In this article, we compare and analyze the performance of the SVT-AV1 presets by varying the CRF values and showing how the objective quality (PSNR, VMAF, SSIM), file size, and encoding speed vary.
The Alliance for Open Media (AOMedia), consisting of several industry giants like Google, Microsoft, Mozilla, and Netflix, developed the AV1 video codec – open and royalty-free. The primary objective was to create a codec with superior compression capabilities to potentially replace H.264 and H.265/HEVC and keeping in mind that the world was moving towards higher resolutions.

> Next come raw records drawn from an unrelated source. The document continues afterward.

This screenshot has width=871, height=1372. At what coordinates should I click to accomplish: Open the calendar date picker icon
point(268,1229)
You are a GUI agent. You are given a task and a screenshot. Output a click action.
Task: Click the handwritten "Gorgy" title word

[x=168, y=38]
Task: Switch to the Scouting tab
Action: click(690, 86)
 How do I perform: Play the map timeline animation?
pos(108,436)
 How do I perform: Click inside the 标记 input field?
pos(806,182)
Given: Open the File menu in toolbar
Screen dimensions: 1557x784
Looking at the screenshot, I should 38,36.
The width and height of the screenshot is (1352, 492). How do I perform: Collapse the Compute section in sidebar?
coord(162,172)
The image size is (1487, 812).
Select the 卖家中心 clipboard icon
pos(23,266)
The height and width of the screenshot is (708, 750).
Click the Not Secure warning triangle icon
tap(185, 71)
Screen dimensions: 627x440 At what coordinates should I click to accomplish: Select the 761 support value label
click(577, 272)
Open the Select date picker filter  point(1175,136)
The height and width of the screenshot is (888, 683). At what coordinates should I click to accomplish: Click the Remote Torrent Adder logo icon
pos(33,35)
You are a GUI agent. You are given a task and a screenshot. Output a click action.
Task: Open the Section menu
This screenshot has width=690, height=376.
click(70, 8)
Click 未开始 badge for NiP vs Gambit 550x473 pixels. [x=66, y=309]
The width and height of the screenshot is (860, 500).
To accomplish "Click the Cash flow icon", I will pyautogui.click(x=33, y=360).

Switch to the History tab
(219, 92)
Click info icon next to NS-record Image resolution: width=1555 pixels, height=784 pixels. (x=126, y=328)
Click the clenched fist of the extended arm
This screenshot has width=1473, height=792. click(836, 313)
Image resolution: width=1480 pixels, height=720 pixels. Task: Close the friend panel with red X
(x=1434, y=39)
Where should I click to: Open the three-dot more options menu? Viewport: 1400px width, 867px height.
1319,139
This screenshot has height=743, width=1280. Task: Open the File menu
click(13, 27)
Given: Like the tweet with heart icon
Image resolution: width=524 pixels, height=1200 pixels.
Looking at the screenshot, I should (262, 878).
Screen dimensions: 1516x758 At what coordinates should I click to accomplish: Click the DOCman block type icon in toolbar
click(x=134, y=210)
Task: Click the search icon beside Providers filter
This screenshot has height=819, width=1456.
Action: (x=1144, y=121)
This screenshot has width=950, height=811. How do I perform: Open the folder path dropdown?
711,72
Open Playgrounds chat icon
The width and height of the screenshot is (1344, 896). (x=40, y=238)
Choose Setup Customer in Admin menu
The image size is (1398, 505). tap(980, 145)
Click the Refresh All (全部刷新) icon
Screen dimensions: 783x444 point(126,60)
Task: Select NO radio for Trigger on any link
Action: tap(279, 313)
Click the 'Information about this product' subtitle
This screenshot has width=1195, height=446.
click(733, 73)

Since the proposal of the AV1 standard, there have been several implementations, such as
- aomenc / libaom
- SVT-AV1 (developed by Intel and Netflix and adopted by AOMedia in 2020)
- rav1e by Xiph
- and other commercial implementations
I’ve chosen SVT-AV1 for this article and will evaluate its “preset” performance across a range of CRF values. The idea is to understand how each preset performs w.r.t quality, size, bitrate, speed, etc.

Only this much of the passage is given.